D’autres historiens pensent que Garrido était un esclave libéré. Pour appuyer leur thèse, ils se basent simplement sur le fait qu’un autre homme portait le même patronyme que lui lors de son voyage vers le nouveau monde. João (ou Juan, comme il est connu en Espagne) serait ainsi l’esclave de Pedro Garrido.
En toute honnêteté, l’incroyable parcours de João Garrido ne me semble pas coller avec celui d’un esclave, contraint et forcé. Cultivé et entreprenant, il avait le respect des hommes qui travaillaient avec lui.
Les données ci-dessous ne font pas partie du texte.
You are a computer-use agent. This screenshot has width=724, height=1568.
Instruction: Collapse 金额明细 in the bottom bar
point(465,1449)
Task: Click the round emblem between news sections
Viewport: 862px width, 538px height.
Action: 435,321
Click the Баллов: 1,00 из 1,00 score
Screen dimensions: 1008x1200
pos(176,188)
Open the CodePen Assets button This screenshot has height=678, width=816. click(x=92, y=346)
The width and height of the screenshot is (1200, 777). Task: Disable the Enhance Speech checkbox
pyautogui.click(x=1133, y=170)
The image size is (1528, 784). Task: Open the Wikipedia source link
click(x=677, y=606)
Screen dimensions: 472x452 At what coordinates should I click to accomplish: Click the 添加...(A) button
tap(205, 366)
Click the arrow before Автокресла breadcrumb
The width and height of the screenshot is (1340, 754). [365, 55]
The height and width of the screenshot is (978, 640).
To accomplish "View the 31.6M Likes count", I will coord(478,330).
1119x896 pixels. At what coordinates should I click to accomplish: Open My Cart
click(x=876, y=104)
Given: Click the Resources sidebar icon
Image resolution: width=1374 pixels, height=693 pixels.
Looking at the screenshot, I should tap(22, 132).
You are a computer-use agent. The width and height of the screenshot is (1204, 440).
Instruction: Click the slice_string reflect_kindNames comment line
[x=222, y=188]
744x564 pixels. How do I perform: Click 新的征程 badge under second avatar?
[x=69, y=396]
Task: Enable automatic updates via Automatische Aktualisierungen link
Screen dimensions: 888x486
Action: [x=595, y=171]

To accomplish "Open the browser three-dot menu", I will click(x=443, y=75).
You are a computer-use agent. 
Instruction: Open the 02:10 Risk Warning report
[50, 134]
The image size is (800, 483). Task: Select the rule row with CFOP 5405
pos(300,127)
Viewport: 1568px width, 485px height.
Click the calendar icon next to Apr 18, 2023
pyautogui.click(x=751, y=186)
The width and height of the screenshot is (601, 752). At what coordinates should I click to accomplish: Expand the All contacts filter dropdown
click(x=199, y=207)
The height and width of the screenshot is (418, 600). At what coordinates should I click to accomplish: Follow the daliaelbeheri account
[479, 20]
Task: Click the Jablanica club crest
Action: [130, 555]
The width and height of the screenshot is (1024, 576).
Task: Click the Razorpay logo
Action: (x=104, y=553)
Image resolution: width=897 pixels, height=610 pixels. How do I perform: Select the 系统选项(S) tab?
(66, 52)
La conquête du Nouveau Monde
A l’âge de 15 ans, le jeune Garrido, élevé dans la Lisbonne cosmopolite de la Renaissance, voyage jusqu’à Séville. Nous n’avons pas d’indication sur ses motivations, mais une chose est sûre : il partira l’année suivante sur l’île d’Hispaniola. Nous sommes alors en 1503, encore au tout début de la colonisation du « Nouveau Monde ».
Pour cette première expédition, Garrido accompagne le nouveau gouverneur de l’île, Nicolás de Ovando. Avec 30 navires et 2500 colons, Ovando entend bien développer la nouvelle colonie. Pour y parvenir, il fait également venir des « ladinos », des esclaves africains parlant espagnol.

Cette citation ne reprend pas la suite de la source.